CBD and hemp oil have the potential to provide natural healing for animals



The budding marijuana industry has caught fire as states legalize cannabis use for humans—but the market for hemp-based products for pets has also seen significant growth.

  • Damian Fagan

Botanically, hemp and marijuana are different varieties of the same species of plant (Cannabis sativa). As an example, think of golden doodles and yellow labs; they're different varieties of the same species of dog (Canis lupis). For cannabis plants, the major distinction between hemp and marijuana is chemical.

The term "cannabinoid" covers a broad range of the more than 140 chemical compounds found in marijuana and hemp plants. The two most common compounds found in Cannabis sativa are CBD (cannabidiol) and THC (tetrahydrocannabinol). Whereas THC produces the psychoactive "high," CBD is considered nonintoxicating. Marijuana is grown for its THC content, while hemp, which is low in THC, is grown for CBD.

"While humans can handle THC—and I say that loosely—pets can't!" exclaimed Kim McCohan, chief officer of happiness for Bend Pet Express. "Hemp plants must contain THC levels at .3 percent or lower, based on a dry weight basis. Anything higher is considered marijuana, not hemp."

  • Pixabay

Industrial hemp has been grown for hundreds of years for its fibers and seed oil. In the U.S. colonies, landowners could pay their taxes in hemp until the early 1800s, and both George Washington and Thomas Jefferson were hemp farmers. Industrial uses have paved the way for hemp to be included in the health and beauty care industries and nowadays, for pet care.

At least by some veterinarians.

"I do think CBD oil can be beneficial for dogs and treating certain conditions," said Steven Blauvelt, DMV and owner of Four Paws Wellness Center.

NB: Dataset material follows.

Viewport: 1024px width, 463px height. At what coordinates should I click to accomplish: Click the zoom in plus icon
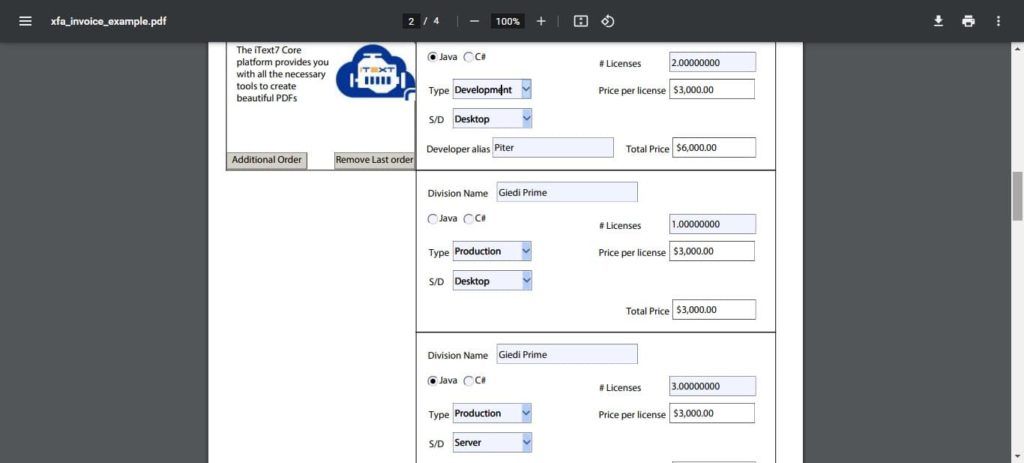(x=541, y=21)
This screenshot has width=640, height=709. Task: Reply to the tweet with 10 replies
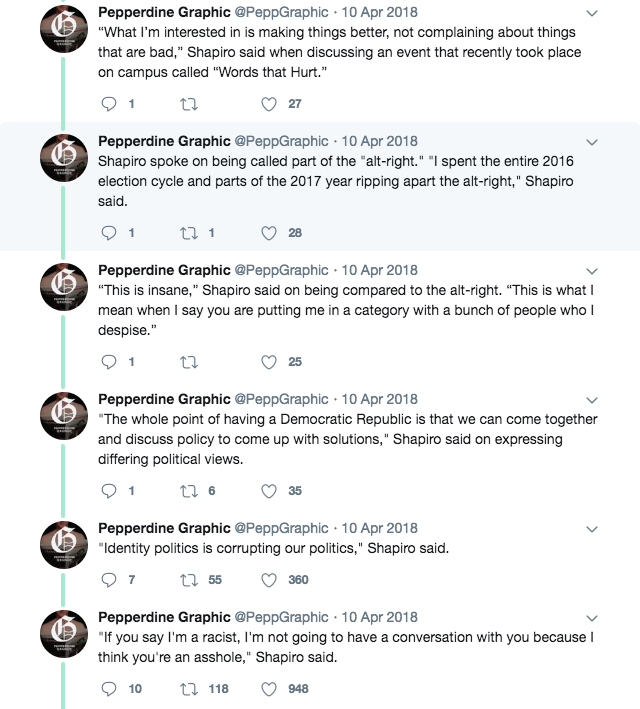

Blauvelt blends Eastern and Western veterinary medicine and has incorporated CBD products in his patients' treatments for several years. "I would say the primaryuse in my practice is for middle-aged to older dogs with osteoarthritis, using a CBD product to treat inflammation and pain associated with that arthritis." Blauvelt also uses CBD products in treatments for anxiety, seizures and cancer.

  • Damian Fagan

Traditional vets may be hesitant to prescribe CBD products due to a dearth of published scientific studies; however, a preliminary report from Colorado State University's College of Veterinarian Medicine and Biomedical Sciences study on treating dogs with epilepsy with CBD oil found a significant reduction of epilepsy in dogs.

As the hemp movement grows, funding for research will follow as shown by Oregon State University's new Global Hemp Innovation Center in Corvallis.

Both McCohan and Blauvelt stress that since there are a lot of CBD products in the form of edibles, gels, ointments and oils, consumers need to be informed. "The lack of regulations has allowed so many products to boast false claims," said McCohan. "As a pet parent it might be harder to get these answers, but you can ask the retailer or your vet and they should be able to find out."

Though CBD products are becoming more common, Blauvelt warns his clients, "CBD isn't a cure all or panacea for everything, but I could say that about a lot of medicinal products." Though much of the press for hemp is anecdotal, consumers report improvement in their pet's health by using CBD products, according to Blauvelt and McCohan.